You can reassign the variable s0 to point to a different string literal or to another variable. You cannot reassign the variable s1 to point to a different array.

C99 N1256 draft

There are two different uses of character string literals:

1. Initialize char[]:

   char c[] = "abc";      
   

   This is "more magic", and described at 6.7.8/14 "Initialization":

   An array of character type may be initialized by a character string literal, optionally enclosed in braces. Successive characters of the character string literal (including the terminating null character if there is room or if the array is of unknown size) initialize the elements of the array.

   So this is just a shortcut for:

   char c[] = {'a', 'b', 'c', '\0'};
   

   Like any other regular array, c can be modified.

2. Everywhere else: it generates an:

   • unnamed
   • array of char What is the type of string literals in C and C++?
   • with static storage
   • that gives UB if modified

   So when you write:

   char *c = "abc";
   

   This is similar to:

   /* __unnamed is magic because modifying it gives UB. */
   static char __unnamed[] = "abc";
   char *c = __unnamed;
   

   Note the implicit cast from char[] to char *, which is always legal.

   Then if you modify c[0], you also modify __unnamed, which is UB.

   This is documented at 6.4.5 "String literals":

   5 In translation phase 7, a byte or code of value zero is appended to each multibyte character sequence that results from a string literal or literals. The multibyte character sequence is then used to initialize an array of static storage duration and length just sufficient to contain the sequence. For character string literals, the array elements have type char, and are initialized with the individual bytes of the multibyte character sequence [...]

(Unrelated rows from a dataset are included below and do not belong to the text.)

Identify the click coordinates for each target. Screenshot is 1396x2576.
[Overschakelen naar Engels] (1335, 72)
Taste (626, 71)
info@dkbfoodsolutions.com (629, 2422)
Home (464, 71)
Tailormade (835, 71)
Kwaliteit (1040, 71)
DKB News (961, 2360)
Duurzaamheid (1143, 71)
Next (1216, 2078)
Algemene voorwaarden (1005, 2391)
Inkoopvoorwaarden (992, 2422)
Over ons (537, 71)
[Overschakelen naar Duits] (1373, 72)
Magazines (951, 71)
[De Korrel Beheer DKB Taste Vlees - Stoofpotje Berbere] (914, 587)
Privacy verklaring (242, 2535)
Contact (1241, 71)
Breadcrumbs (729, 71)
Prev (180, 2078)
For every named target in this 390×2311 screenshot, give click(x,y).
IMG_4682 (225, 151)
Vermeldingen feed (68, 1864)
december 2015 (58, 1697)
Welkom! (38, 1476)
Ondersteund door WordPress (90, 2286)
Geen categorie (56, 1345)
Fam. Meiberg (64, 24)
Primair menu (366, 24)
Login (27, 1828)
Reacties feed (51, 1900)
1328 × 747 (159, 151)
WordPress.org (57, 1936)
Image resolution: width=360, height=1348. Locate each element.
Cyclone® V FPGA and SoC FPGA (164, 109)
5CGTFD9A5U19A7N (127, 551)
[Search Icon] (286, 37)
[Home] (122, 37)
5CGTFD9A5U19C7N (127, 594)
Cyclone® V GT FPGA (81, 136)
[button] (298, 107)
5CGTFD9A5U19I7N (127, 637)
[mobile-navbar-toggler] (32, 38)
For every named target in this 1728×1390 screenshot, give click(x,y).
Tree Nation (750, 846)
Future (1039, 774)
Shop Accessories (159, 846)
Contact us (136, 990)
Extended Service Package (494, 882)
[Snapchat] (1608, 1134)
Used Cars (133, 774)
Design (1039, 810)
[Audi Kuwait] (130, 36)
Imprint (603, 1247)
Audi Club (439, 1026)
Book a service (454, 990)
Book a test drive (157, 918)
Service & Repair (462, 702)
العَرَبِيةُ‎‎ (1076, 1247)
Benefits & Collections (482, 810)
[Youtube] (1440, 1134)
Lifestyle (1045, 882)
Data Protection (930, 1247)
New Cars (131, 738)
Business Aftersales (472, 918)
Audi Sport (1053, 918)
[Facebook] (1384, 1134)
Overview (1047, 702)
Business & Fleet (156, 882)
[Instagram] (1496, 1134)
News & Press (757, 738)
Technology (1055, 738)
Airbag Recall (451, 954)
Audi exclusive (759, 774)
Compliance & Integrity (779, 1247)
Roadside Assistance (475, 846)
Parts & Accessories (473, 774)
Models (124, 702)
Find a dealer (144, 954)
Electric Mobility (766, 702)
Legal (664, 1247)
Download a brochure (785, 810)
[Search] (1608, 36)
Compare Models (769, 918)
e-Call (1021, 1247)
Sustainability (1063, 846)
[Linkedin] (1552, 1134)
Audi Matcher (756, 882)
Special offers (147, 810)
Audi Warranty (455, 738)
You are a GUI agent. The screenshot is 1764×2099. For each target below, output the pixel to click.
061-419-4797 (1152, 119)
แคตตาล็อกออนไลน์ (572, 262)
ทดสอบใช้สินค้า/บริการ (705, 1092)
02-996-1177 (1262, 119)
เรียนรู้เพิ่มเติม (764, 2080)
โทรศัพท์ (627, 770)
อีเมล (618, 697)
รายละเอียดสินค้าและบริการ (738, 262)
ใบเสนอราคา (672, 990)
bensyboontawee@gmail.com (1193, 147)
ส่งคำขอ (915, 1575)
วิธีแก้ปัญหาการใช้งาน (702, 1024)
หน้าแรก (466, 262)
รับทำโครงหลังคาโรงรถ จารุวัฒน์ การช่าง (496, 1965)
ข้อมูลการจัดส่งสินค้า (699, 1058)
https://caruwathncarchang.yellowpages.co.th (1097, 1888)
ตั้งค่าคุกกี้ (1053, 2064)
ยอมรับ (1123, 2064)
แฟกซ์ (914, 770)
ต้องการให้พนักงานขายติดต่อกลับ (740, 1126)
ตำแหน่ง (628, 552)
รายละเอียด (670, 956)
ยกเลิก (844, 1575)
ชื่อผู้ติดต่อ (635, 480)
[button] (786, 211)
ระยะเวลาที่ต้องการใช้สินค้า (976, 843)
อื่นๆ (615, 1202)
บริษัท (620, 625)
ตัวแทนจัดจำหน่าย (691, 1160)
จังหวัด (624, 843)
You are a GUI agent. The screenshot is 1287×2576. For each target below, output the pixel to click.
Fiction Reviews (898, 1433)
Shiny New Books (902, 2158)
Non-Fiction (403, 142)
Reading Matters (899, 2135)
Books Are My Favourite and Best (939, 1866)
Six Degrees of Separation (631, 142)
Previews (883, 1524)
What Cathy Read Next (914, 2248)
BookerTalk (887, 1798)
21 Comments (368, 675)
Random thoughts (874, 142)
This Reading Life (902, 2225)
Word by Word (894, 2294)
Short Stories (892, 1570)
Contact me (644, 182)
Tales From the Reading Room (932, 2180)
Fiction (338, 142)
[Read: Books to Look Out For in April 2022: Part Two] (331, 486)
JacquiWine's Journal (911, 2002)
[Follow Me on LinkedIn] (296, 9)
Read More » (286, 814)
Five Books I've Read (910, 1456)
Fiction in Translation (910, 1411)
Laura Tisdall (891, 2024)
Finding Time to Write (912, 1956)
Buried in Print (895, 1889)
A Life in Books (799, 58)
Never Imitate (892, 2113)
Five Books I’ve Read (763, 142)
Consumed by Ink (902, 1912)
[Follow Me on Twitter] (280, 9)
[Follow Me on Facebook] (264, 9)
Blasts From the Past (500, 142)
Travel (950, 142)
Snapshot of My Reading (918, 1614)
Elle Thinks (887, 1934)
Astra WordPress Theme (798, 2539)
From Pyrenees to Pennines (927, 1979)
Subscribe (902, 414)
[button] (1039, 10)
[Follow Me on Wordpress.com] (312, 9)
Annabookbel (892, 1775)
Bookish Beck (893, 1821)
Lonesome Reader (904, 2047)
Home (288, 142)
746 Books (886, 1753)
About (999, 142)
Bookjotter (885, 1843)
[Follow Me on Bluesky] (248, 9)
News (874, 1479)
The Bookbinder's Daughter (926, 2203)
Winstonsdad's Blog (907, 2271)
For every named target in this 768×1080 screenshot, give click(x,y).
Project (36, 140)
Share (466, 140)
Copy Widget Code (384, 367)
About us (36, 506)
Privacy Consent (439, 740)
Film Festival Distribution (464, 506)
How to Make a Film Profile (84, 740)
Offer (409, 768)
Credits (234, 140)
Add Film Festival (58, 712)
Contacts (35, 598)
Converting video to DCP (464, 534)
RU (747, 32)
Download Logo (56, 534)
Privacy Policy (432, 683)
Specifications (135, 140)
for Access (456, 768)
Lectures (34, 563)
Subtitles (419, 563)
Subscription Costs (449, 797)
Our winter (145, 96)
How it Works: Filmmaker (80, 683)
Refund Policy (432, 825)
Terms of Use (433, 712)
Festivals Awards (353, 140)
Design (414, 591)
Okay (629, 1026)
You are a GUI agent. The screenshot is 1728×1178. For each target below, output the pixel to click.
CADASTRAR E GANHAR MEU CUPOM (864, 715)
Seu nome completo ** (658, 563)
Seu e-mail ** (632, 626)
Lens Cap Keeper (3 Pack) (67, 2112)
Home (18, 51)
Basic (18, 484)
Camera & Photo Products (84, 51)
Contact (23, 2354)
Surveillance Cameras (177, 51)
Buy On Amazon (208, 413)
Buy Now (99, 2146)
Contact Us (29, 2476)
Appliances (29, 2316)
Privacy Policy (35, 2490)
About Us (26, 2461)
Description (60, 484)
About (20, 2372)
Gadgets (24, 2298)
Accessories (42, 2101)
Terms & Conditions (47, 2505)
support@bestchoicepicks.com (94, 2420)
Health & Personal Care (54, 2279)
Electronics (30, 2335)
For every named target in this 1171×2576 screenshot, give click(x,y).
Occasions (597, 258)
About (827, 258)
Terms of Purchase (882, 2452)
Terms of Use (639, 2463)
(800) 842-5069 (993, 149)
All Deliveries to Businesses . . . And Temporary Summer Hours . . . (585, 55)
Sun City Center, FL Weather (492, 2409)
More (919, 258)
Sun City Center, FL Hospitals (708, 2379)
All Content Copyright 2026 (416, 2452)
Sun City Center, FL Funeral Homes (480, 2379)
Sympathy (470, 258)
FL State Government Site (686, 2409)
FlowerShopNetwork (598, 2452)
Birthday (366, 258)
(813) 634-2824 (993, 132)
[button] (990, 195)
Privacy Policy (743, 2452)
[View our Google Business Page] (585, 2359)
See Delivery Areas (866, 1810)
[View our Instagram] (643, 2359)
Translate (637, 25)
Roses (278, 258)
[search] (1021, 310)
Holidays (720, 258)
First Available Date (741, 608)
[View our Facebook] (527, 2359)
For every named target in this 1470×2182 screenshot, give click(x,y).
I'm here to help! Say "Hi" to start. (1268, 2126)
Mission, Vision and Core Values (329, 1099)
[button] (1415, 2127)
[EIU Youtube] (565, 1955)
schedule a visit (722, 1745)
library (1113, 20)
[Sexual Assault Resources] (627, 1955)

   6 It is unspecified whether these arrays are distinct provided their elements have the appropriate values. If the program attempts to modify such an array, the behavior is undefined.

6.7.8/32 "Initialization" gives a direct example:

EXAMPLE 8: The declaration

char s[] = "abc", t[3] = "abc";

defines "plain" char array objects s and t whose elements are initialized with character string literals.

This declaration is identical to

char s[] = { 'a', 'b', 'c', '\0' },
t[] = { 'a', 'b', 'c' };

The contents of the arrays are modifiable. On the other hand, the declaration

char *p = "abc";

defines p with type "pointer to char" and initializes it to point to an object with type "array of char" with length 4 whose elements are initialized with a character string literal. If an attempt is made to use p to modify the contents of the array, the behavior is undefined.

GCC 4.8 x86-64 ELF implementation

Program:

#include <stdio.h>

int main(void) {
    char *s = "abc";
    printf("%s\n", s);
    return 0;
}

Compile and decompile:

gcc -ggdb -std=c99 -c main.c
objdump -Sr main.o

Output contains:

 char *s = "abc";
8:  48 c7 45 f8 00 00 00    movq   $0x0,-0x8(%rbp)
f:  00 
        c: R_X86_64_32S .rodata

Conclusion: GCC stores char* it in .rodata section, not in .text.

Note however that the default linker script puts .rodata and .text in the same segment, which has execute but no write permission. This can be observed with:

readelf -l a.out

which contains:

 Section to Segment mapping:
  Segment Sections...
   02     .text .rodata

If we do the same for char[]:

 char s[] = "abc";

we obtain:

17:   c7 45 f0 61 62 63 00    movl   $0x636261,-0x10(%rbp)

so it gets stored in the stack (relative to %rbp).